A serious case of listeriosis takes one to six weeks to develop, according to the Food and Drug Administration and other government agencies. An estimated 500 people annually die from it, with the elderly, pregnant women, children and those with weakened immune systems most at risk. Serious infections also can result in meningitis and miscarriages.

In a related development, Darden Restaurants Inc., parent of Olive Garden and Red Lobster restaurants, has stopped selling Cheesecake Factory products at its restaurants since learning of the tainted cakes on Thursday. The Orlando, Fla.-based chain has dispatched two scientists to California to inspect Cheesecake Factory’s manufacturing plant in Calabasas Hills today, said Darden spokesman Jim DeSimone.

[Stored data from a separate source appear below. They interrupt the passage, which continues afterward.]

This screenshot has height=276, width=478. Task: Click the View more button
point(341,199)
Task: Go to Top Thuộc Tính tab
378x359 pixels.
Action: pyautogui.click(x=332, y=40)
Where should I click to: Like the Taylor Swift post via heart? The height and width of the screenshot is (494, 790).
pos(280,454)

“We need to be thoroughly satisfied that the proper standards have been reestablished,” he said.

On Monday, Cheesecake Factory announced it had recalled a batch of contaminated cheesecakes sold to Olive Garden. It also recalled all of its baked goods made from July 18 to July 21 as a precautionary measure. The company, which said it has been working with the FDA and Olive Garden, said the tainted batch was shipped because of “human error.”

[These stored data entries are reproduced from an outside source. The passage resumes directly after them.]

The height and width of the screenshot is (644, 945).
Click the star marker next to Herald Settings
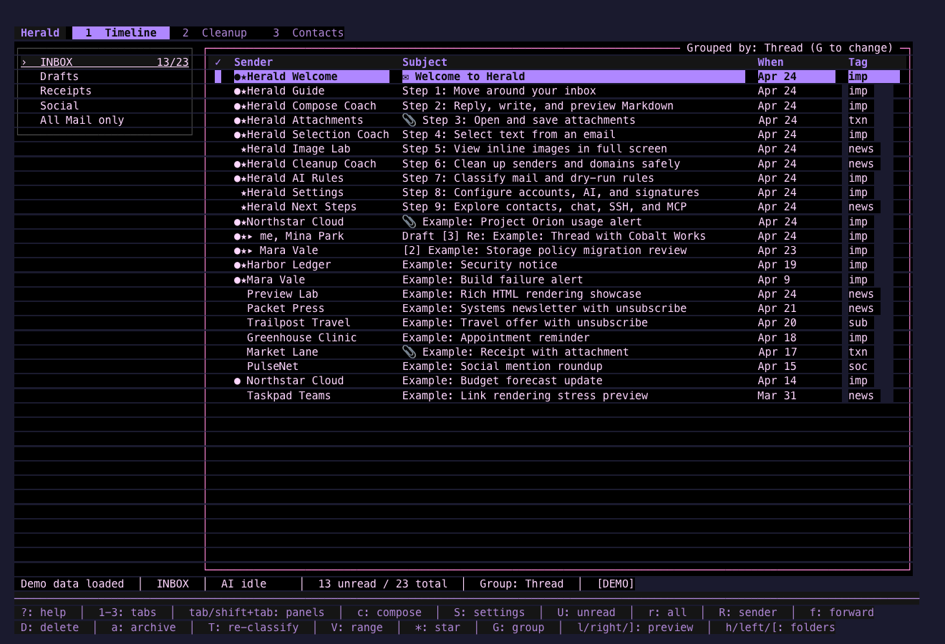pyautogui.click(x=243, y=193)
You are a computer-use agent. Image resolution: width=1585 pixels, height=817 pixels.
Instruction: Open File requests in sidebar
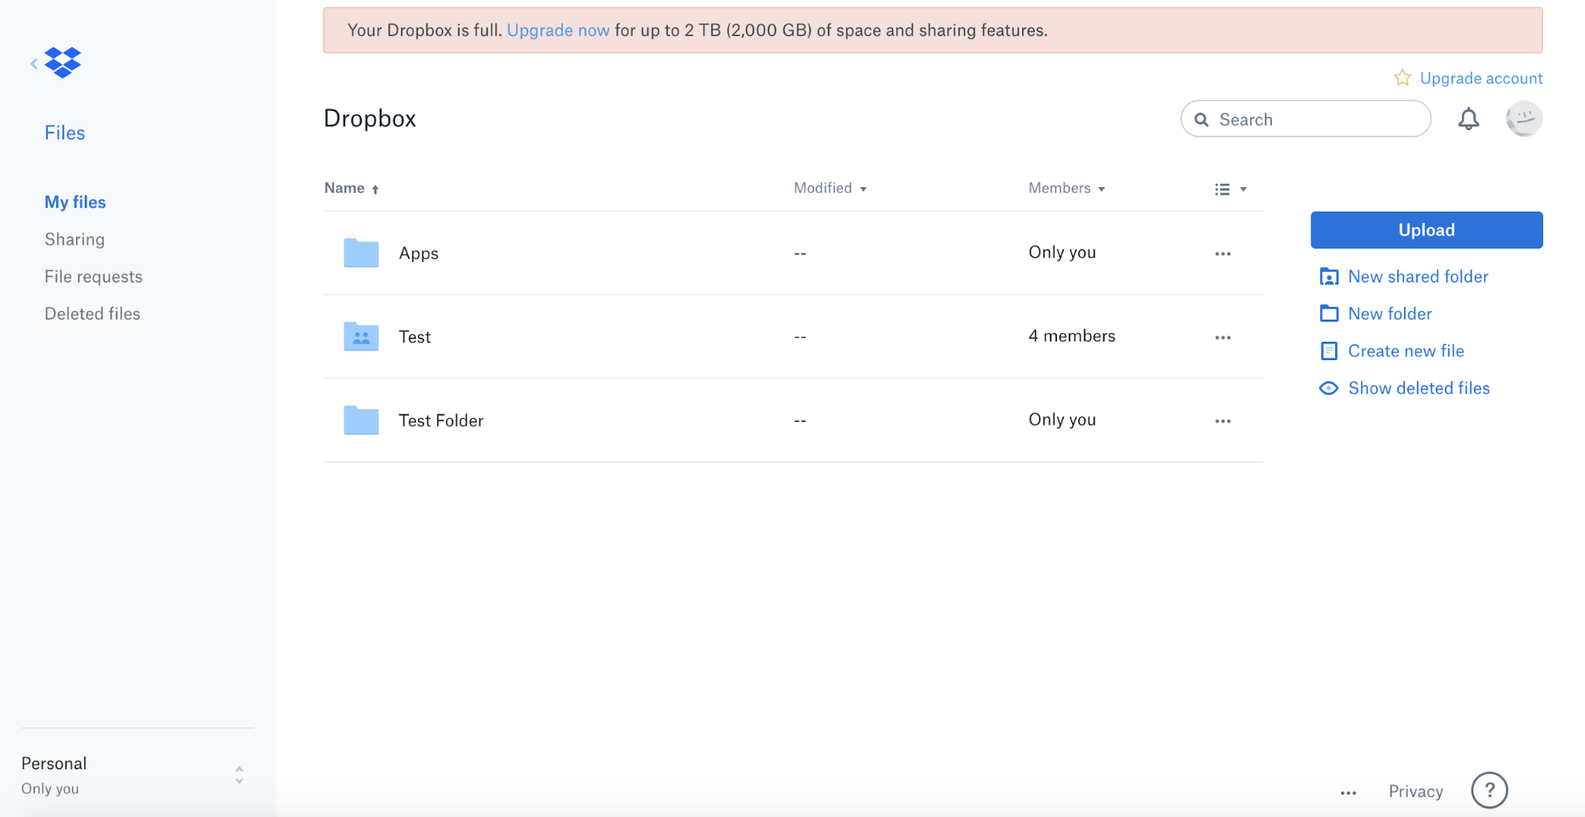[x=94, y=277]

None of the contaminated cakes was sent to Cheesecake Factory or any other wholesaler, the company said. There have been no reports of illness due to the cakes.

Because of all the uncertainty, analyst David Rose of JMP Securities in San Francisco said he downgraded his rating on Cheesecake Factory’s stock to “market underperform” from “market perform,” even though he said the company is among the strongest in the restaurant industry.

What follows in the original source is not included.